╭──

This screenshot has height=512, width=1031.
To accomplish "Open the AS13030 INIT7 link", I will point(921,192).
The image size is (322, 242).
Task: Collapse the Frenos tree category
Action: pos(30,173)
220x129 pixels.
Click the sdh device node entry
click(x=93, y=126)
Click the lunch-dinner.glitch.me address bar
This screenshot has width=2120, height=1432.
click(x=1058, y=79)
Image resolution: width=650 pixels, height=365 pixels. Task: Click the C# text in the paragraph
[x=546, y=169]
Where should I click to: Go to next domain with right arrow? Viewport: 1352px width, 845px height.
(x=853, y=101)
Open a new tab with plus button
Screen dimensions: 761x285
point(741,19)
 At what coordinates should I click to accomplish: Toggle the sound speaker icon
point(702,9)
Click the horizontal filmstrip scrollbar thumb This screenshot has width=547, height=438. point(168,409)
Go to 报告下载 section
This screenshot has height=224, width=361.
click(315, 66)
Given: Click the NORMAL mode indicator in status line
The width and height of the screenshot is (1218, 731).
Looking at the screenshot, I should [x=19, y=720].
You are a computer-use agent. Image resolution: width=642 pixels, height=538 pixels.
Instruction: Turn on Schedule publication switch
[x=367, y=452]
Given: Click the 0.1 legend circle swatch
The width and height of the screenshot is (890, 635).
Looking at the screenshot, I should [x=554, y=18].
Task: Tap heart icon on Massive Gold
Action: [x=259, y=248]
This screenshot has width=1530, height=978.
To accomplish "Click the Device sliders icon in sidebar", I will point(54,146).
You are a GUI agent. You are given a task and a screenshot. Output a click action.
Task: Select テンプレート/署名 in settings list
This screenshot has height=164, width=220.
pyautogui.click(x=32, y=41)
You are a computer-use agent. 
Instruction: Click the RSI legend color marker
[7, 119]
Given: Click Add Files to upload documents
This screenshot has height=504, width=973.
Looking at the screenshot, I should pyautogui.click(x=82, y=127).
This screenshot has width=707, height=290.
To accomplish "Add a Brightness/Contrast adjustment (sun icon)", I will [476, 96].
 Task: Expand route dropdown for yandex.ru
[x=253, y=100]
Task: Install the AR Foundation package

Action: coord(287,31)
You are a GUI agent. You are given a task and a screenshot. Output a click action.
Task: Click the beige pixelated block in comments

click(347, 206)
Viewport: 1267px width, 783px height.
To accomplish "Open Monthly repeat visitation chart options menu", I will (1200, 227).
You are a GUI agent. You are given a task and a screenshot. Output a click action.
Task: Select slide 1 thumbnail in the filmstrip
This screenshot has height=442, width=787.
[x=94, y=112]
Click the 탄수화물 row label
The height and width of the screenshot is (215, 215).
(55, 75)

╰──

What is being asked -> Can you write out all the records again, switching "Instruction" to "Directive" and leaving everything else unchanged?

Written solution ->
This screenshot has height=512, width=1031.
To accomplish "Open the AS13030 INIT7 link", I will point(921,192).
The image size is (322, 242).
Task: Collapse the Frenos tree category
Action: pos(30,173)
220x129 pixels.
Click the sdh device node entry
click(x=93, y=126)
Click the lunch-dinner.glitch.me address bar
This screenshot has width=2120, height=1432.
click(x=1058, y=79)
Image resolution: width=650 pixels, height=365 pixels. Task: Click the C# text in the paragraph
[x=546, y=169]
Where should I click to: Go to next domain with right arrow? Viewport: 1352px width, 845px height.
(x=853, y=101)
Open a new tab with plus button
Screen dimensions: 761x285
point(741,19)
 At what coordinates should I click to accomplish: Toggle the sound speaker icon
point(702,9)
Click the horizontal filmstrip scrollbar thumb This screenshot has width=547, height=438. point(168,409)
Go to 报告下载 section
This screenshot has height=224, width=361.
click(315, 66)
Given: Click the NORMAL mode indicator in status line
The width and height of the screenshot is (1218, 731).
Looking at the screenshot, I should [x=19, y=720].
You are a computer-use agent. Image resolution: width=642 pixels, height=538 pixels.
Directive: Turn on Schedule publication switch
[x=367, y=452]
Given: Click the 0.1 legend circle swatch
The width and height of the screenshot is (890, 635).
Looking at the screenshot, I should [x=554, y=18].
Task: Tap heart icon on Massive Gold
Action: [x=259, y=248]
This screenshot has width=1530, height=978.
To accomplish "Click the Device sliders icon in sidebar", I will point(54,146).
You are a GUI agent. You are given a task and a screenshot. Output a click action.
Task: Select テンプレート/署名 in settings list
This screenshot has height=164, width=220.
pyautogui.click(x=32, y=41)
You are a computer-use agent. 
Directive: Click the RSI legend color marker
[7, 119]
Given: Click Add Files to upload documents
This screenshot has height=504, width=973.
Looking at the screenshot, I should pyautogui.click(x=82, y=127).
This screenshot has width=707, height=290.
To accomplish "Add a Brightness/Contrast adjustment (sun icon)", I will [476, 96].
 Task: Expand route dropdown for yandex.ru
[x=253, y=100]
Task: Install the AR Foundation package

Action: coord(287,31)
You are a GUI agent. You are given a task and a screenshot. Output a click action.
Task: Click the beige pixelated block in comments

click(347, 206)
Viewport: 1267px width, 783px height.
To accomplish "Open Monthly repeat visitation chart options menu", I will (1200, 227).
You are a GUI agent. You are given a task and a screenshot. Output a click action.
Task: Select slide 1 thumbnail in the filmstrip
This screenshot has height=442, width=787.
[x=94, y=112]
Click the 탄수화물 row label
The height and width of the screenshot is (215, 215).
(55, 75)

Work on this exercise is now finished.